I. Summary
On February 21, 2020, the Massachusetts Securities Division (the “Division”) officially adopted regulations (the “MA Fiduciary Rule”) that would raise the standard of conduct applicable to broker-dealers and their agents (the “Covered Persons”).[1] The MA Fiduciary Rule will impose a fiduciary duty on all Covered Persons when providing investment advice or making recommendations to certain current or prospective customers with respect to: (1) opening or transferring assets to any account type, or (2) the purchase, sale or exchange of any security.[2] It also imposes a fiduciary duty when the Covered Person has: (1) discretion in a customer’s account (unless the discretion relates solely to the time and/or price for the execution of the order); (2) a contractual fiduciary duty; or (3) a contractual obligation to monitor a customer’s account on a regular or periodic basis, as such regular or periodic basis is determined by agreement with the customer.
This alert summarizes the MA Fiduciary Rule’s applicability to the Covered Persons and its requirements, and describes the modifications made to the originally proposed version of the MA Fiduciary Rule based on the public comments on the final proposal. The MA Fiduciary Rule becomes effective upon publication in the Massachusetts Register on March 6, 2020, although the Division has stated that it does not intend to begin enforcement of the MA Fiduciary Rule until September 1, 2020.
II. Background
On June 14, 2019, a mere nine days after the Securities Exchange Commission (the “SEC”) voted to approve its standards of conduct rulemaking, including the adoption of Regulation Best Interest (“Regulation Best Interest”), the Division circulated a preliminary proposal with respect to the MA Fiduciary Rule for public comment. Following the receipt of initial feedback from the public, the Division published an updated proposal on December 13, 2019, and hosted a public hearing on January 7, 2020, at which many industry participants and industry groups voiced concerns about the adoption of the regulations.

Records in a dataset
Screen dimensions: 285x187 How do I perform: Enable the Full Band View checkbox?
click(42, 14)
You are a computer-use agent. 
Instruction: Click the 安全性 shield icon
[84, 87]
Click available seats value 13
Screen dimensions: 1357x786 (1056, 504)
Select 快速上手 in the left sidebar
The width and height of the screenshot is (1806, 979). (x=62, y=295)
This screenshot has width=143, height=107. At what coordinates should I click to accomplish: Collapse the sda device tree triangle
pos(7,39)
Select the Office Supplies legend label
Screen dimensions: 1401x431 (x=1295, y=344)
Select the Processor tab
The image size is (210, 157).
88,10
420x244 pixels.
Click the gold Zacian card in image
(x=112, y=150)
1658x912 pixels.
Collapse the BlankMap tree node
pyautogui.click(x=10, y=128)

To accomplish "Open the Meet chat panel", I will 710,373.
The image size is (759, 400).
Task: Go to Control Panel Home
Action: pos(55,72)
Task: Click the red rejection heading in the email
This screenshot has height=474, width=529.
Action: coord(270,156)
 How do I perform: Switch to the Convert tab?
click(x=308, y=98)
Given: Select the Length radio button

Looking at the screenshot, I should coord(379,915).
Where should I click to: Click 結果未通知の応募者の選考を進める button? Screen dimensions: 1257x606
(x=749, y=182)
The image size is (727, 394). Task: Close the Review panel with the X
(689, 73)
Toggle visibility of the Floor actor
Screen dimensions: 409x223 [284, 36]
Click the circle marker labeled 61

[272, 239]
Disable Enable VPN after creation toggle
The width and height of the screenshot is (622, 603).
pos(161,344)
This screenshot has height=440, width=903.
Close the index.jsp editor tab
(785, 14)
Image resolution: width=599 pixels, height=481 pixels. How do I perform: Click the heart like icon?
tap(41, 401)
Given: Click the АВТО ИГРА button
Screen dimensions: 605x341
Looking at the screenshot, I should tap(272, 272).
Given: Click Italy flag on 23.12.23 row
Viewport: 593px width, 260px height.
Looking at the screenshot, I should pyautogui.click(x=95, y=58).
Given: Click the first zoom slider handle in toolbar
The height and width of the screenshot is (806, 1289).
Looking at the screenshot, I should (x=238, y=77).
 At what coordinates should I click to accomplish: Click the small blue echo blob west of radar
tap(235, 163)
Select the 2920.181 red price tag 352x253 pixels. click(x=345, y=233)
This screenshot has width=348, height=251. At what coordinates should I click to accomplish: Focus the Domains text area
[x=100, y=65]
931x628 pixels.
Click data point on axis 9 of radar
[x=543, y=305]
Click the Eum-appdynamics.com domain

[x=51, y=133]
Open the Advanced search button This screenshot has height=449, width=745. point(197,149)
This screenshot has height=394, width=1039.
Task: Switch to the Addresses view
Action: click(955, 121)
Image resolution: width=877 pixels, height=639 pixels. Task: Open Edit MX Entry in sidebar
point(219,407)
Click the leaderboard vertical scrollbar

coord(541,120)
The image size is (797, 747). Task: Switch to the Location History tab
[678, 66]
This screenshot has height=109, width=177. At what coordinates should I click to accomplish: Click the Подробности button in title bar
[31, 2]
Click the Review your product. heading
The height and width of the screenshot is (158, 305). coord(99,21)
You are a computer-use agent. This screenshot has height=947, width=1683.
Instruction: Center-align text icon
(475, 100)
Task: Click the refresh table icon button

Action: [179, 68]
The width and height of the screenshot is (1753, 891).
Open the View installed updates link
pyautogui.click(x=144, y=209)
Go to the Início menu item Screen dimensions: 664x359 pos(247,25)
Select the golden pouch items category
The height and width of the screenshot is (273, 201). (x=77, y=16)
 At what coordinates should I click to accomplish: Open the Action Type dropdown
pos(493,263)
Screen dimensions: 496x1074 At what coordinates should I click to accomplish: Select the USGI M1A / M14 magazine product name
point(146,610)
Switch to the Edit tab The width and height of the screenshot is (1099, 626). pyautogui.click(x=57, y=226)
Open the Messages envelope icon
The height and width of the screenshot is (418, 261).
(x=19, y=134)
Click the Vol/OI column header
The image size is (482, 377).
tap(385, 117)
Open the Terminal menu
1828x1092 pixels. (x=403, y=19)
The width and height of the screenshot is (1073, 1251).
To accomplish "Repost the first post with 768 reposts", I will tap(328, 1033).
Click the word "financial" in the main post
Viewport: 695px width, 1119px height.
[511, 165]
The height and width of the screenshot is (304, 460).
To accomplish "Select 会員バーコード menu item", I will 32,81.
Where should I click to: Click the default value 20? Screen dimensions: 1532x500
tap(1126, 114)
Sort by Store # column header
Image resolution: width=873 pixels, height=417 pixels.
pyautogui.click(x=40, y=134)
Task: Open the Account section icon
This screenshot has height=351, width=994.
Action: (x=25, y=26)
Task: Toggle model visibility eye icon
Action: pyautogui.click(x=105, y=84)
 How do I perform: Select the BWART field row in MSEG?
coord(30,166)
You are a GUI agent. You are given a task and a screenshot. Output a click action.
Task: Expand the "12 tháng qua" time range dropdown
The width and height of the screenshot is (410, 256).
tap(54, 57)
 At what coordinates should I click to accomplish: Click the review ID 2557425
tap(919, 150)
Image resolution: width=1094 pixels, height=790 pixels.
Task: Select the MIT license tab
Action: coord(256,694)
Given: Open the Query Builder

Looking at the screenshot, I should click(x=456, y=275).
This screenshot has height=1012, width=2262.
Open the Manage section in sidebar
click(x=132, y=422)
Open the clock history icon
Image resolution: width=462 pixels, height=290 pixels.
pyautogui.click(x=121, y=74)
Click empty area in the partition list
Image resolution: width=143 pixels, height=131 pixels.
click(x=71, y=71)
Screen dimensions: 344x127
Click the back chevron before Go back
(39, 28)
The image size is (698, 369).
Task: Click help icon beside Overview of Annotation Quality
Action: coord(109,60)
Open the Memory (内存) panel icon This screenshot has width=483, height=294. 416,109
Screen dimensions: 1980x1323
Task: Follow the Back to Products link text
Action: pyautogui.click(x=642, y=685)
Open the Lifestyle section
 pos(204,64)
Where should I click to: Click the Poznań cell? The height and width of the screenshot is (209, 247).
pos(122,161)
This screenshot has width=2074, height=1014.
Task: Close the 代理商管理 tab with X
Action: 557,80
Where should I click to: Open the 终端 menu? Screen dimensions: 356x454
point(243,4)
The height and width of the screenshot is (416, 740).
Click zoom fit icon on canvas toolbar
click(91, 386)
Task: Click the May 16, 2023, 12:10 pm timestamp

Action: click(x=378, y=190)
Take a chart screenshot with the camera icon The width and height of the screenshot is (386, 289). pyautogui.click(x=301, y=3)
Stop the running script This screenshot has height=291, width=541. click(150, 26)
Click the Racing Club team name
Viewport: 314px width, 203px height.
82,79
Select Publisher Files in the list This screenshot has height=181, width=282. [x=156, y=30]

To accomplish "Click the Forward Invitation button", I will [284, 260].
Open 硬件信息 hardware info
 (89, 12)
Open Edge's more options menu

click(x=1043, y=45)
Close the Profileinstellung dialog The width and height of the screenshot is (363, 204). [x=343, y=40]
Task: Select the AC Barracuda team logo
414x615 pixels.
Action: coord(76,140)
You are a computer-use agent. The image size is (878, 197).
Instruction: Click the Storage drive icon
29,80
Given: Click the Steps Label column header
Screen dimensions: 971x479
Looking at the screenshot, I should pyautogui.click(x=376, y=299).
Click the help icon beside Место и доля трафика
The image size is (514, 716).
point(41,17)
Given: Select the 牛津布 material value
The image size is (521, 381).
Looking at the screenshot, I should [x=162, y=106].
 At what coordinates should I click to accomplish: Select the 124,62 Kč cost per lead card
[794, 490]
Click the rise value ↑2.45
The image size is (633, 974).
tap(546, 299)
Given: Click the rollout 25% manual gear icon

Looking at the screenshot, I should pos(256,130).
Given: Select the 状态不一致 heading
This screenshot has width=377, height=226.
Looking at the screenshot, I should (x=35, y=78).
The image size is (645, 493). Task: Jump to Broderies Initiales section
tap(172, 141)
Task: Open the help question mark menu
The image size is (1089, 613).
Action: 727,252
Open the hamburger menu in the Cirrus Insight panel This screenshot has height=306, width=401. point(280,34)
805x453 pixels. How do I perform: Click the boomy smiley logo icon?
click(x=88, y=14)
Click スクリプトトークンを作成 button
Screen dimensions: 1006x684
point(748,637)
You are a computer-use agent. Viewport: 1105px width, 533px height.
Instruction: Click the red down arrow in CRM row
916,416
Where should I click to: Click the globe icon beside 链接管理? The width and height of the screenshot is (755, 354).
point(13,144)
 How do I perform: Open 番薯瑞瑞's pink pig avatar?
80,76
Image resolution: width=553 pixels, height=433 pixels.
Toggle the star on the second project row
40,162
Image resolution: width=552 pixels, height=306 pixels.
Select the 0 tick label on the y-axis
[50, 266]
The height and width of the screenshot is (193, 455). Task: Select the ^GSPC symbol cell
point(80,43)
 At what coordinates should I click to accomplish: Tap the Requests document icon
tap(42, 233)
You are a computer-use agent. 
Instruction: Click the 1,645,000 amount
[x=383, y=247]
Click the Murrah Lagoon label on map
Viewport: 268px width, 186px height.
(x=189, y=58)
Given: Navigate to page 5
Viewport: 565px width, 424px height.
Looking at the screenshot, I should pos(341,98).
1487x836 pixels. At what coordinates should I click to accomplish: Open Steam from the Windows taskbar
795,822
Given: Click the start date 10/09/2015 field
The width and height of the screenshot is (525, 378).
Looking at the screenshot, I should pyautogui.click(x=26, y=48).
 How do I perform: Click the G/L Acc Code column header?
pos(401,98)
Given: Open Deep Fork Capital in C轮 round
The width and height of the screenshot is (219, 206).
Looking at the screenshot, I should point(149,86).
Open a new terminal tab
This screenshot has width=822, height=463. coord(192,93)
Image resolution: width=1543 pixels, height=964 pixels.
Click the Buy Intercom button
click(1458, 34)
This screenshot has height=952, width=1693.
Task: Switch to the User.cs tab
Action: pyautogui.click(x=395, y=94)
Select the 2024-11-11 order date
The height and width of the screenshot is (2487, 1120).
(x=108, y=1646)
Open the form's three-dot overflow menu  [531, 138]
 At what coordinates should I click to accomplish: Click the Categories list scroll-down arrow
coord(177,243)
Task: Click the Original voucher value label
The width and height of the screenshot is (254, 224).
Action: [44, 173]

* _Your tasks_
1 - Output the stretch of the passage on the Massachusetts fiduciary rule from "This alert summarizes" through "September 1, 2020.", verbatim.
2 - Return, unchanged, the stretch of the rows from the line containing "Screen dimensions: 496x1074" through the line containing "tap(54, 57)", both lines included.

* _Responses to the exercise_
1 -
This alert summarizes the MA Fiduciary Rule’s applicability to the Covered Persons and its requirements, and describes the modifications made to the originally proposed version of the MA Fiduciary Rule based on the public comments on the final proposal. The MA Fiduciary Rule becomes effective upon publication in the Massachusetts Register on March 6, 2020, although the Division has stated that it does not intend to begin enforcement of the MA Fiduciary Rule until September 1, 2020.

2 -
Screen dimensions: 496x1074 At what coordinates should I click to accomplish: Select the USGI M1A / M14 magazine product name
point(146,610)
Switch to the Edit tab The width and height of the screenshot is (1099, 626). pyautogui.click(x=57, y=226)
Open the Messages envelope icon
The height and width of the screenshot is (418, 261).
(x=19, y=134)
Click the Vol/OI column header
The image size is (482, 377).
tap(385, 117)
Open the Terminal menu
1828x1092 pixels. (x=403, y=19)
The width and height of the screenshot is (1073, 1251).
To accomplish "Repost the first post with 768 reposts", I will tap(328, 1033).
Click the word "financial" in the main post
Viewport: 695px width, 1119px height.
[511, 165]
The height and width of the screenshot is (304, 460).
To accomplish "Select 会員バーコード menu item", I will 32,81.
Where should I click to: Click the default value 20? Screen dimensions: 1532x500
tap(1126, 114)
Sort by Store # column header
Image resolution: width=873 pixels, height=417 pixels.
pyautogui.click(x=40, y=134)
Task: Open the Account section icon
This screenshot has height=351, width=994.
Action: (x=25, y=26)
Task: Toggle model visibility eye icon
Action: pyautogui.click(x=105, y=84)
 How do I perform: Select the BWART field row in MSEG?
coord(30,166)
You are a GUI agent. You are given a task and a screenshot. Output a click action.
Task: Expand the "12 tháng qua" time range dropdown
The width and height of the screenshot is (410, 256).
tap(54, 57)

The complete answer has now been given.